Analysts at Jefferies sees continuing momentum in all segments and operating efficiencies across fixed costs, such as infrastructure and workforce. As Amazon continues to grow in scale, leverage in the model is beginning to show up in results. Investment in infrastructure (both fulfillment and AWS) and headcount decelerated in Q2 despite usage growth ahead of revenue growth as both AWS and retail achieved better infrastructure efficiencies. Continuing mix shift to 3P sales and solid ad revenue growth (at much higher margins) are helping profitability too. No question the company continues investing in many areas (international, AWS, ad business) and profitability will remain lumpy quarter to quarter but the Q2 print shows the power of the model at scale.
Morgan Stanley analyst Brian Nowak agrees: "We have increasing confidence that Amazon's rapidly growing, increasingly large, high-margin revenue streams (advertising, AWS, subscriptions) will drive higher profitability and continued upward estimate revisions," he said in a note to clients.
The menace from regulators
However, some analysts believe there are threats to continued growth: "there are two major risks here with Amazon: One is regulation, and one is competition," RBC Capital's Mark Mahaney on CNBC's "Power Lunch." He sees a risk from "two massive competitors" in the cloud business: Microsoft and Google.
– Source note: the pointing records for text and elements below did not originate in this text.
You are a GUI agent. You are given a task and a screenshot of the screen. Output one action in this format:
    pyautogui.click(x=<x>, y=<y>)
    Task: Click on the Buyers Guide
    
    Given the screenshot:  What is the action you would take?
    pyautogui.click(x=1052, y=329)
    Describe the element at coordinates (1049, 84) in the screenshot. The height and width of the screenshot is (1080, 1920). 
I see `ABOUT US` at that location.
Michael Graham, Canaccord Genuity analyst, added that Amazon is "doing a great job of developing new markets, like AWS", but also agrees there were competitive risks for the AWS cloud computing business, which he said could dislocate the stock in the short term.
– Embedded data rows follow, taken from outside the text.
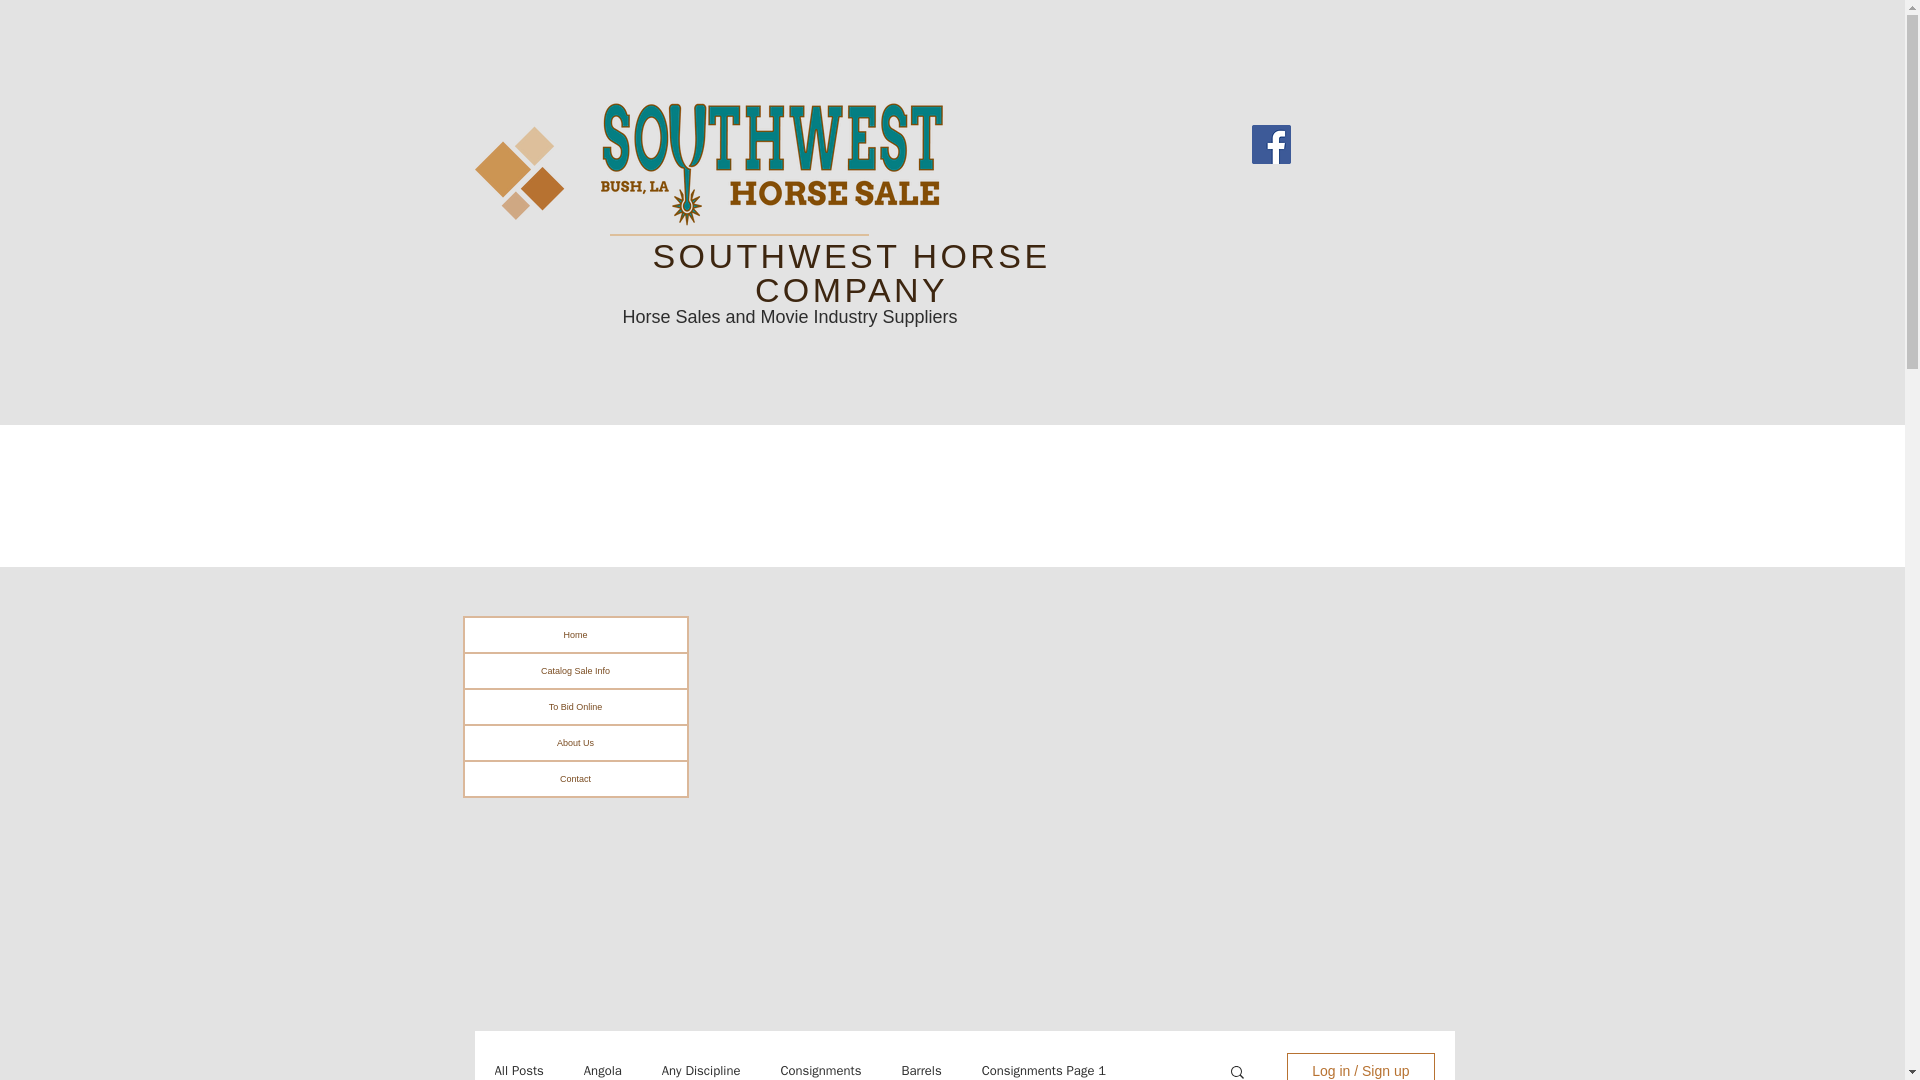 Image resolution: width=1920 pixels, height=1080 pixels. I want to click on Any Discipline, so click(702, 1070).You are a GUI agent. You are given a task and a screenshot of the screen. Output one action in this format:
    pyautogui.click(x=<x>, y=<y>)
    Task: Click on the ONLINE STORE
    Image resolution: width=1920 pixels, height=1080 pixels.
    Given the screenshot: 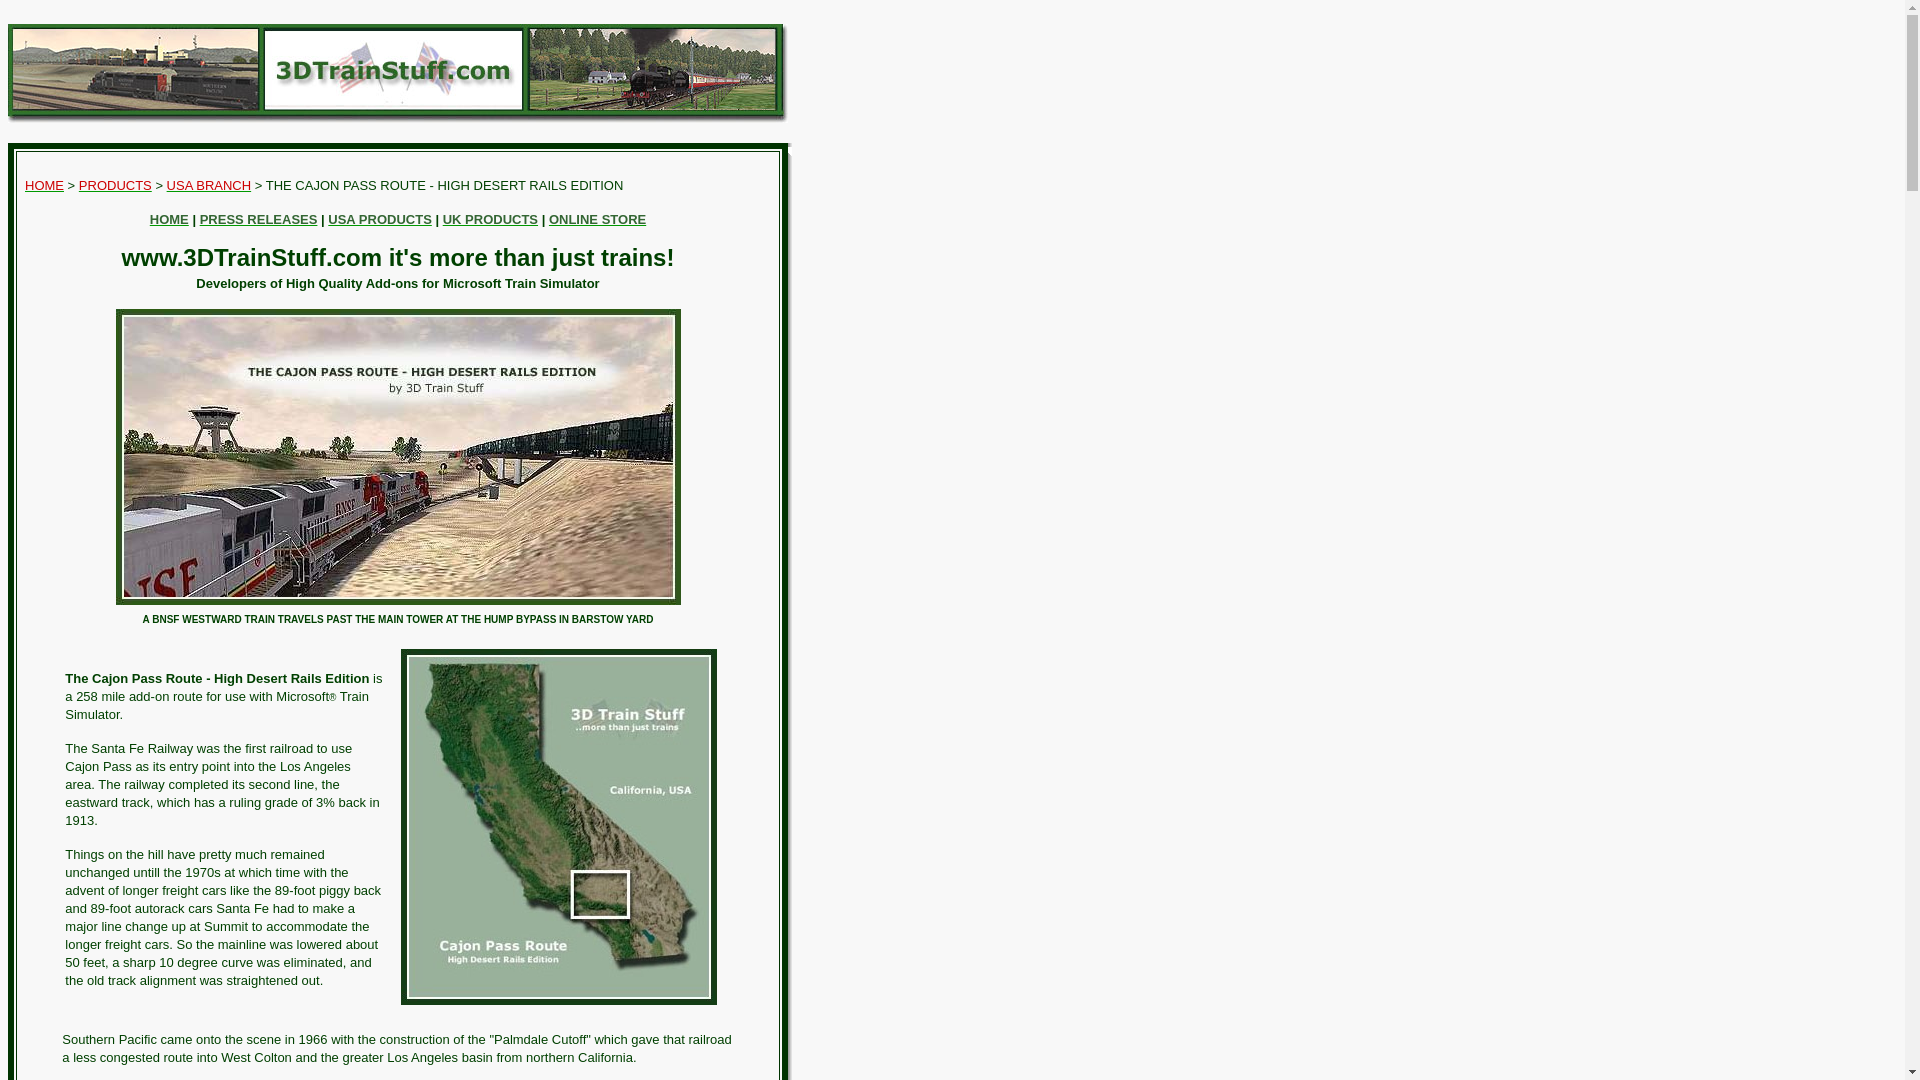 What is the action you would take?
    pyautogui.click(x=598, y=220)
Meanwhile, on the regulatory front, fears were raised when Donald Trump tweeted that Amazon is a "no-tax monopoly".
Few can argue that Amazon is domineering online sales. In addition, it is now moving aggressively into almost every industry. This leads some to predict the company will be the target of regulators. For Forbes, Amazon's market valuation is " what happens when you have a pour gasoline (economic growth) on a fire (a monopoly). The company "has to be/will be broken up".